The epitome of this team’s success against adversity and opponents is as good a story as any, and now more people across the country will find about him. Bryce Cotton is the best player in the Big East not named Doug McDermott, who was ironically on the other side on Saturday night. He’s been overshadowed seemingly his whole life, from growing up in Tucson to playing for a Providence team that hasn’t sniffed the NCAA Tournament until now. How many people know he led the Big East in scoring last season? How many people know he led the Big East in assists this season? And how many people know he leads the nation in minutes? (Cooley likes to go a little further and say he “leads the world in minutes.”)
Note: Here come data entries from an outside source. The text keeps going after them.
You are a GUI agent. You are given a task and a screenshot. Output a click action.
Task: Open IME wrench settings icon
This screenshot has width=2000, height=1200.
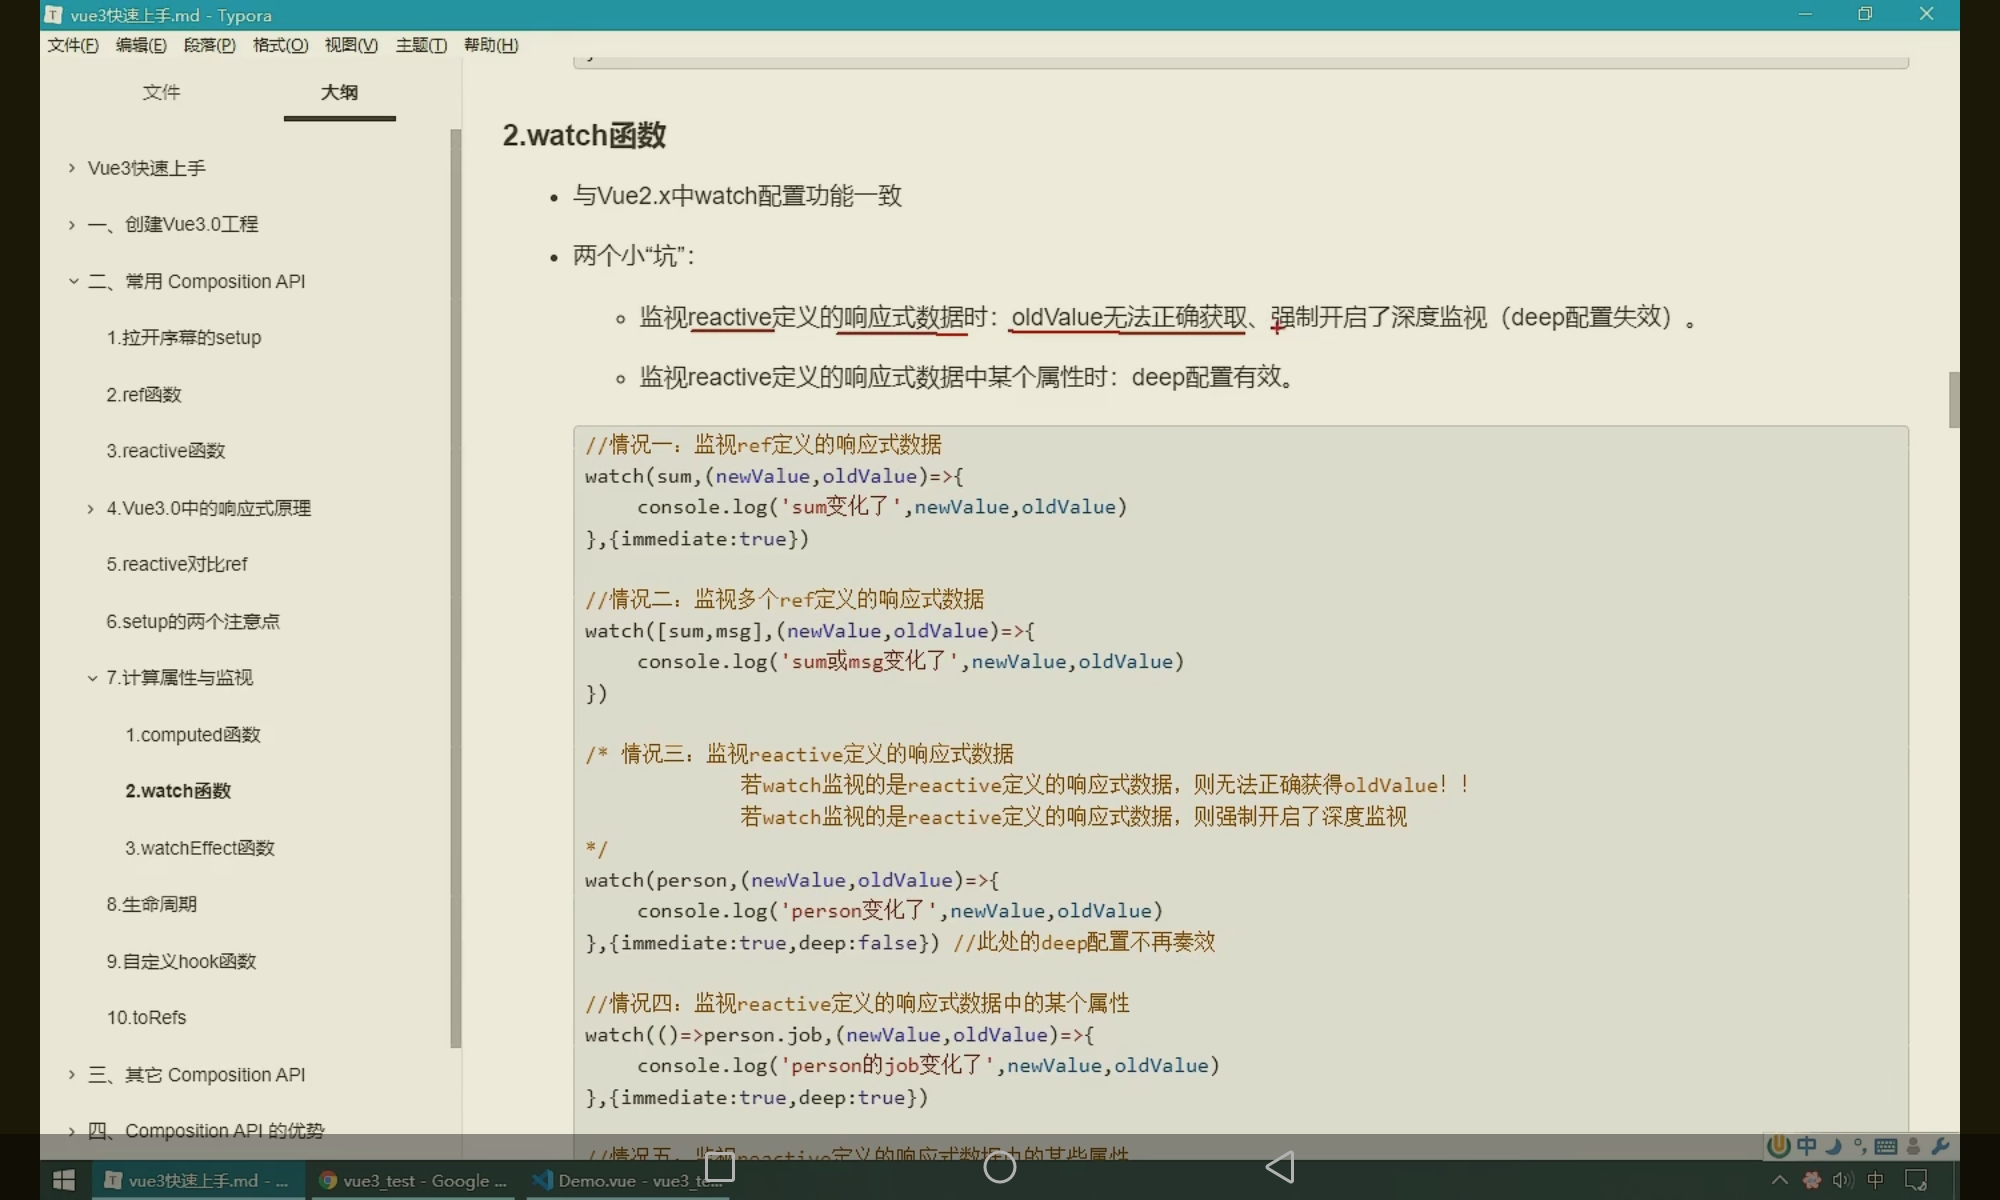click(1941, 1147)
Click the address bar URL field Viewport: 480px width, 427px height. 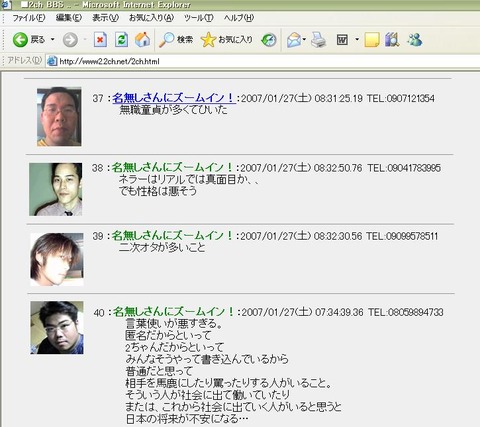point(262,61)
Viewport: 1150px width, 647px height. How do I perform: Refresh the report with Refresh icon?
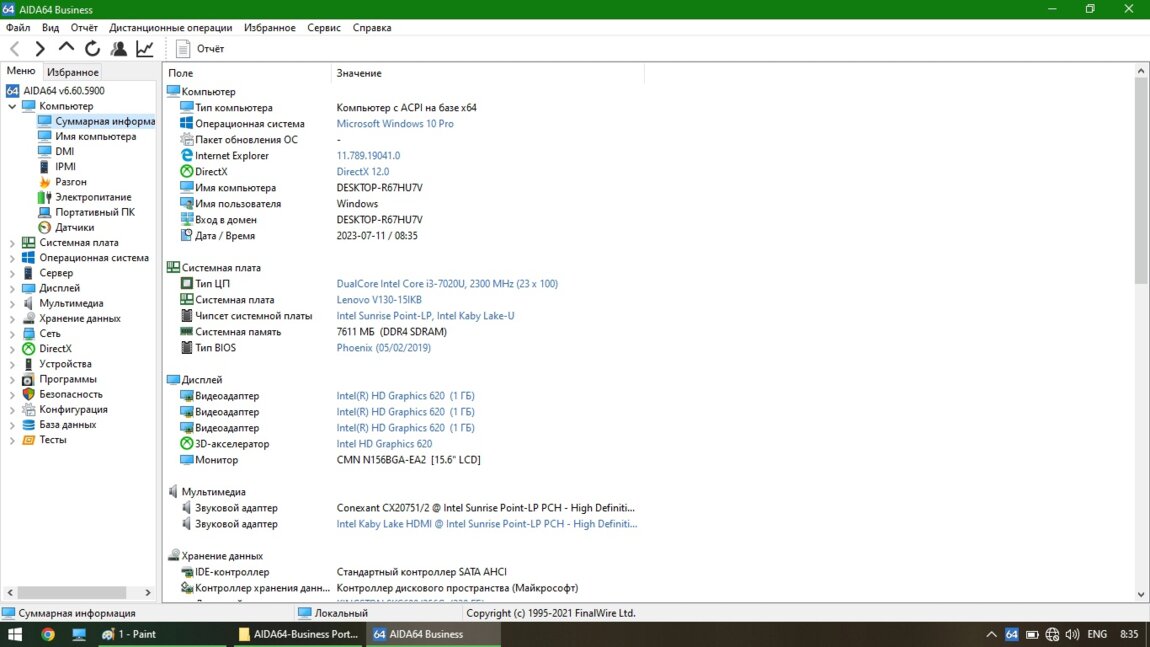pyautogui.click(x=92, y=48)
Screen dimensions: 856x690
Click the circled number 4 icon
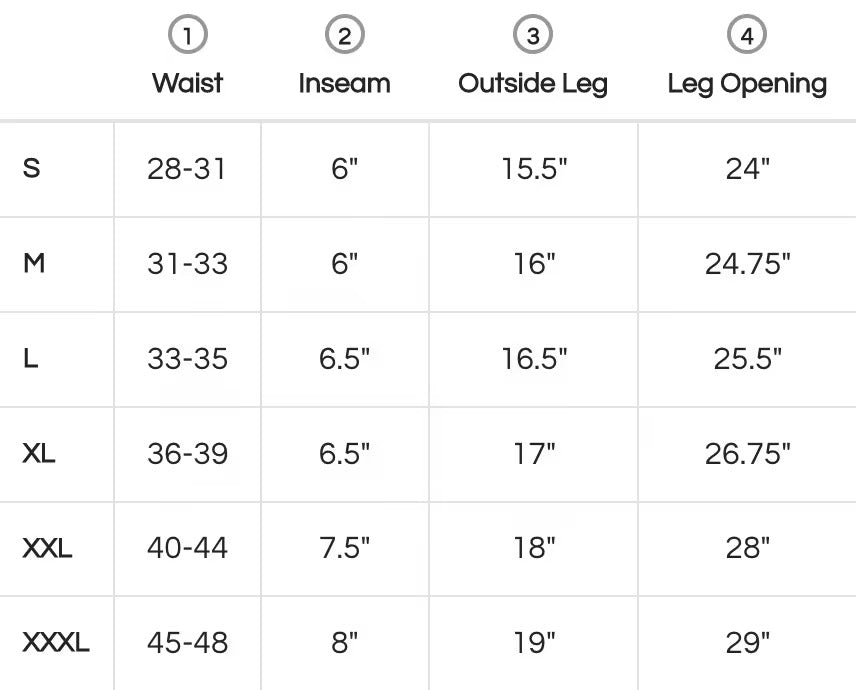coord(747,37)
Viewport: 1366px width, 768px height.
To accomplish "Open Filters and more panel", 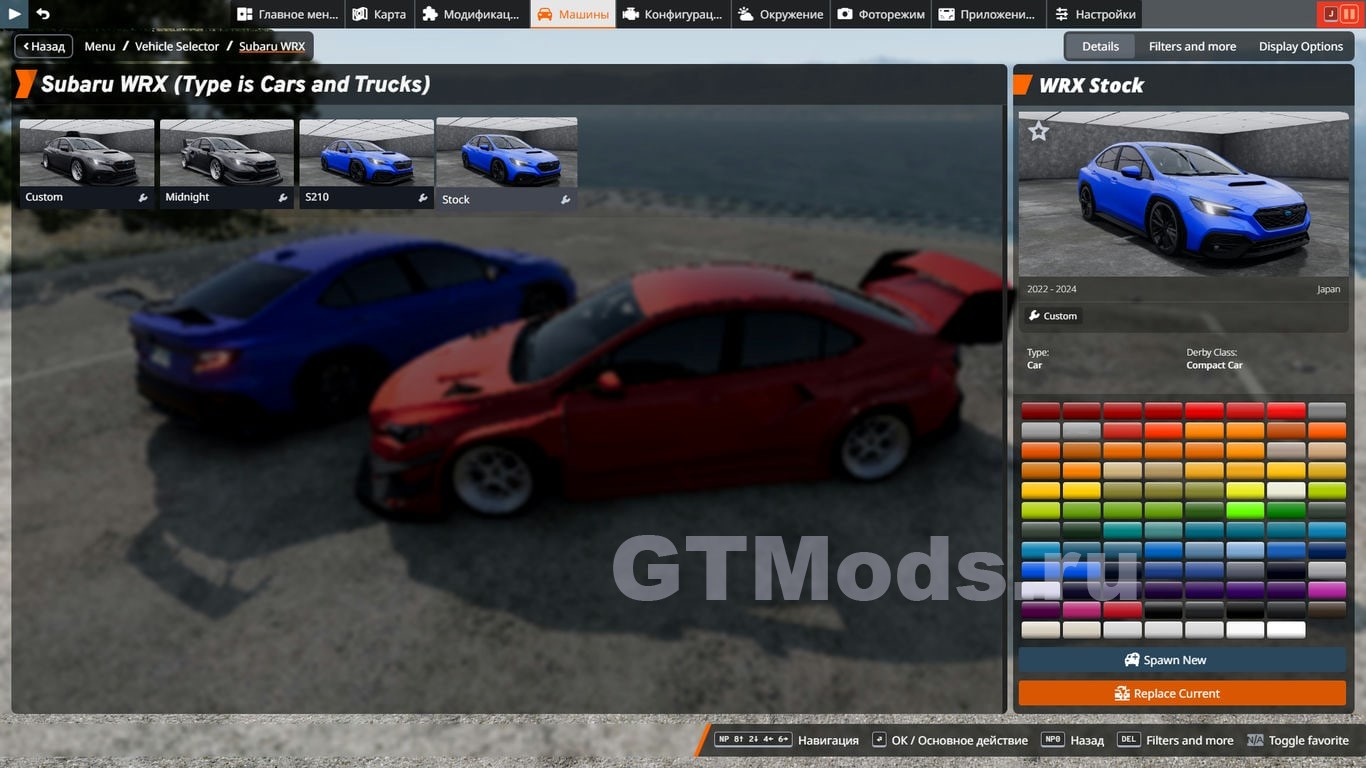I will (1192, 46).
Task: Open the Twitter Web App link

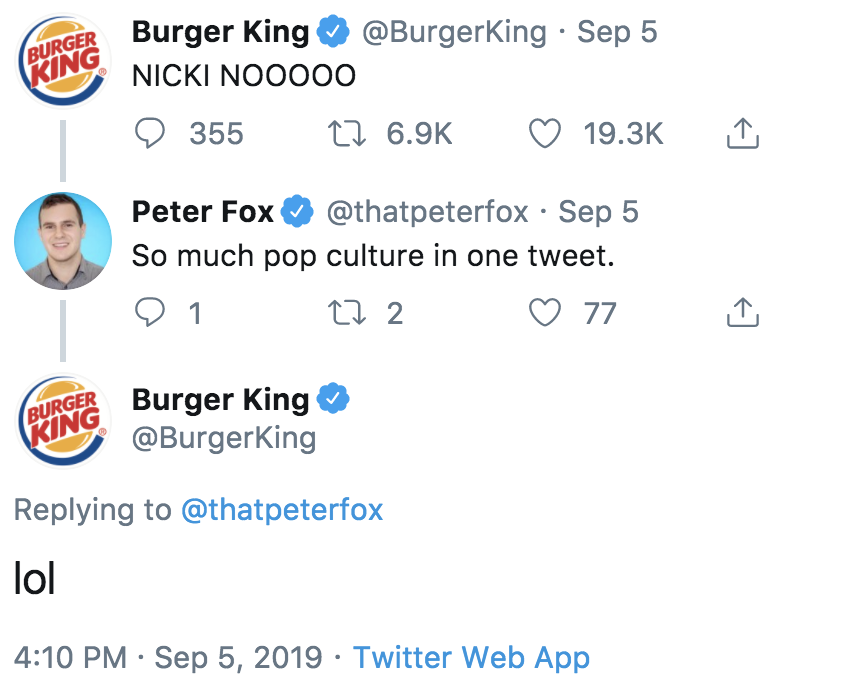Action: (471, 657)
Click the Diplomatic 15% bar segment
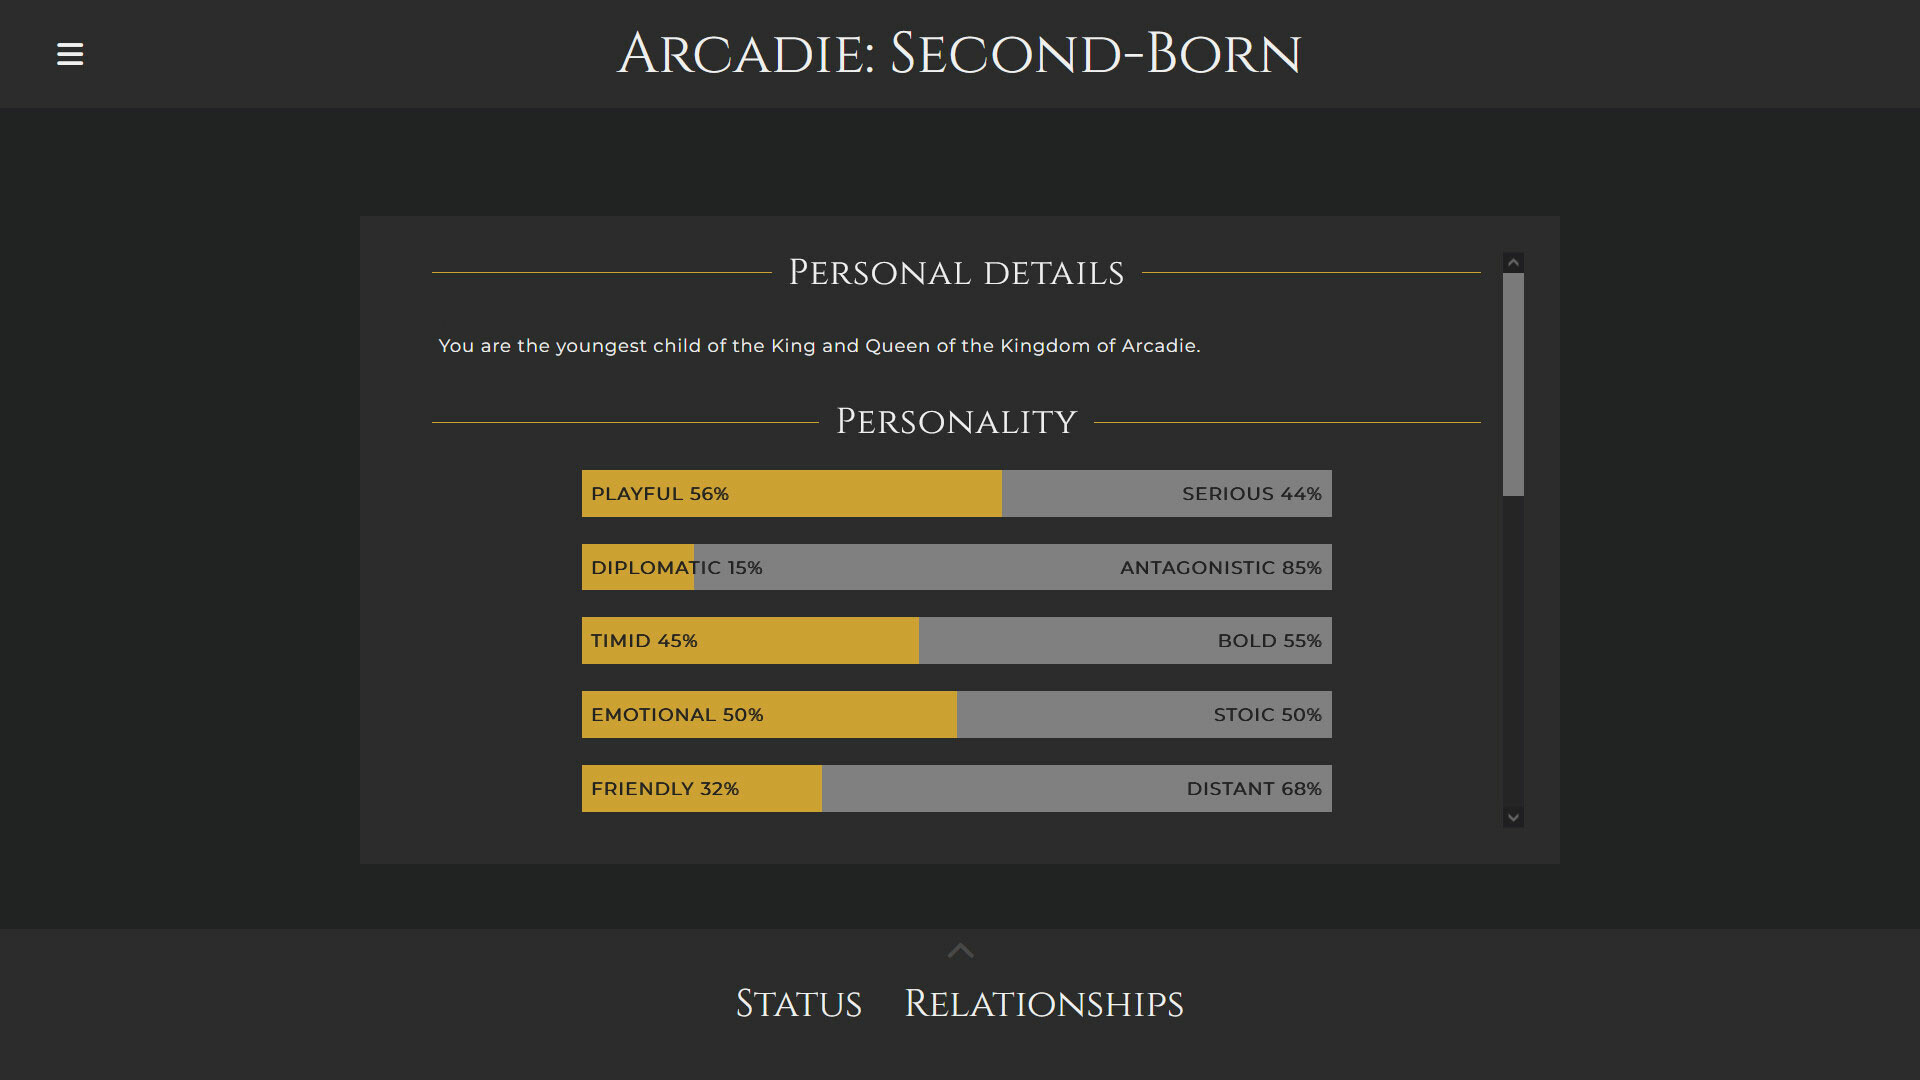 [637, 567]
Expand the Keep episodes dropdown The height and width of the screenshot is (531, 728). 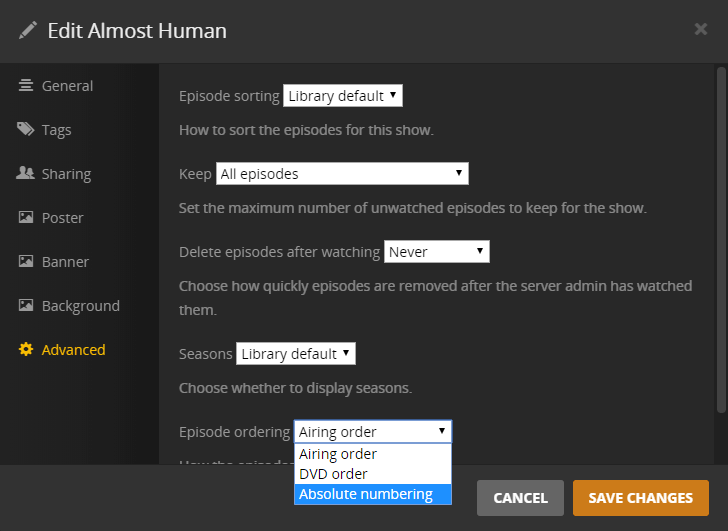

Besides having to play 40 minutes per game, and averaging 42 per game in Big East play, Cotton has had to play out of position. The fact that he’s a natural shooting guard might explain his under-recruitment out of high school to some degree, but it also says a lot about how he developed in college. He’s played 96.3 percent of available minutes this season, almost all of them with the ball in his hands.
“To play the minutes that he’s played this season and have the responsibility on his shoulders that he has, not only needing to score, but to also run the team, it’s a real credit to him,” said Creighton head coach Greg McDermott. “He’s done a terrific job, and it’s fitting that he’s going to end his career in the NCAA Tournament.”
Providence looked like a team that should earn its way to the NCAA Tournament before the season. There has never been any doubt about this team’s effort all year; they have simply been a little short on a few occasions because of personnel issues. Providence has been right there in some games, but didn’t break through, hence their position on the bubble entering the Big East Tournament. They let a couple get away which, if they didn’t make it to the NCAA Tournament, they could look back on and say, “What if?” Saturday night’s win eliminated bubble talk and blessed college basketball fans with a good story in the Friars making it.